This is an archive of the discontinued LLVM Phabricator instance.

[ADT] Make llvm::is_contained call member `contains` or `find` when available
ClosedPublic

Authored by kuhar on Mar 14 2023, 9:15 AM.

Details

Summary

This makes it so that calling llvm::is_contained no longer degrades
performance over member contains, even though both have almost identical
names. This would be the case in most set/map classes that can check for
an element being present in O(1) or O(log n) time vs. linear scan with
std::find. For C++17 maps/sets without .contains, use .find when available,
falling back to a linear scan with std::find.

I also considered detecting member contains and triggering a
static_assert instead, but decided against it because it's just as easy
to do the right thing and call .contains. This would also make some code fail
only when compiled in the C++20 mode when more container types come with
.contains member functions.

This was actually already the case with CommandLine.h calling is_contained
on SmallPtrSet and in a recent BOLT patch.
· · · · · · ·
__TASKS TO CARRY OUT__.
1. List every function or member function named in the is_contained patch text, in order of first appearance.
2. Resume the is_contained patch text, picking up after its final sentence.
The data that comes after this patch text is separate material.

__DATASET ROWS__.
· · · · · · ·
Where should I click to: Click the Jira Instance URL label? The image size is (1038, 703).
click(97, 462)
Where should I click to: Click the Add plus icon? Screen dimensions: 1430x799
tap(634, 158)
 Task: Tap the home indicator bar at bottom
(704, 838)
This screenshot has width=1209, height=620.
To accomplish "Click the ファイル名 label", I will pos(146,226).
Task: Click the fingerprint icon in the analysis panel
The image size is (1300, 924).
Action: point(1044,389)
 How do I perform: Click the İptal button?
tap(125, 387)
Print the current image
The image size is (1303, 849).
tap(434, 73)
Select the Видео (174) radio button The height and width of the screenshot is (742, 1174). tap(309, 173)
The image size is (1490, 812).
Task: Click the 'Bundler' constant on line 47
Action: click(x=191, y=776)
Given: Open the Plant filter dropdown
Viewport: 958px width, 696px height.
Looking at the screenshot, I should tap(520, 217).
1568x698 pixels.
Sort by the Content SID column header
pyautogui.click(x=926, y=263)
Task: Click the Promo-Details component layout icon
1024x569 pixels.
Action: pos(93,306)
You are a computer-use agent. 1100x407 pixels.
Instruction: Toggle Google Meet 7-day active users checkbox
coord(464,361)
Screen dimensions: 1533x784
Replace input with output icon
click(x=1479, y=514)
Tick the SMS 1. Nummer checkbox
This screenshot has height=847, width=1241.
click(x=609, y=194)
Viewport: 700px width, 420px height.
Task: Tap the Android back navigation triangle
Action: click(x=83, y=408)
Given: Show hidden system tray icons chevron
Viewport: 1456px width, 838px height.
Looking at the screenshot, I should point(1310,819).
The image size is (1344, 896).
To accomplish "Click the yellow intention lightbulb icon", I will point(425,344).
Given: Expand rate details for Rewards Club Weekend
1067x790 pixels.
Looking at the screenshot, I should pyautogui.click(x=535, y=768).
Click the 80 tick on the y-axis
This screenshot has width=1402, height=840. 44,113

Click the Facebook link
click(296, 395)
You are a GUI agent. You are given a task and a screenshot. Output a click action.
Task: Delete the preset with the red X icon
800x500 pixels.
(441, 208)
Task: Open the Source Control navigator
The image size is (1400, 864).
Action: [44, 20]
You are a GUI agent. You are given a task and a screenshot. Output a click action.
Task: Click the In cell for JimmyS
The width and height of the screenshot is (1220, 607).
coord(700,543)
· · · · · · ·
__ANSWERS GIVEN__.
1. llvm::is_contained, contains, find, std::find

2.
Diff Detail

Event Timeline

kuhar created this revision.Mar 14 2023, 9:15 AM
Herald added a project: Restricted Project. · View Herald TranscriptMar 14 2023, 9:15 AM
Herald added a subscriber: hanchung. · View Herald Transcript
kuhar requested review of this revision.Mar 14 2023, 9:15 AM
Herald added a project: Restricted Project. · View Herald TranscriptMar 14 2023, 9:15 AM
kuhar added a reviewer: beanz.Mar 14 2023, 9:15 AM
kuhar edited the summary of this revision. (Show Details)
dblaikie accepted this revision.Mar 14 2023, 9:47 AM

Looks good

This revision is now accepted and ready to land.Mar 14 2023, 9:47 AM
nikic added a subscriber: nikic.Mar 14 2023, 9:50 AM

I also considered detecting member contains and triggering a
static_assert instead, but decided against it because it's just as easy
to do the right thing and call .contains.

I think I would prefer this option, so we keep the ability to distinguish O(1) contains from O(n) is_contained at a glance.

I also considered detecting member contains and triggering a
static_assert instead, but decided against it because it's just as easy
to do the right thing and call .contains.

I think I would prefer this option, so we keep the ability to distinguish O(1) contains from O(n) is_contained at a glance.

Yeah, that's fair - I'm OK with that too/see the value there. Only issue is in generic code where you might not know the type of a container.

I also considered detecting member contains and triggering a
static_assert instead, but decided against it because it's just as easy
to do the right thing and call .contains.

I think I would prefer this option, so we keep the ability to distinguish O(1) contains from O(n) is_contained at a glance.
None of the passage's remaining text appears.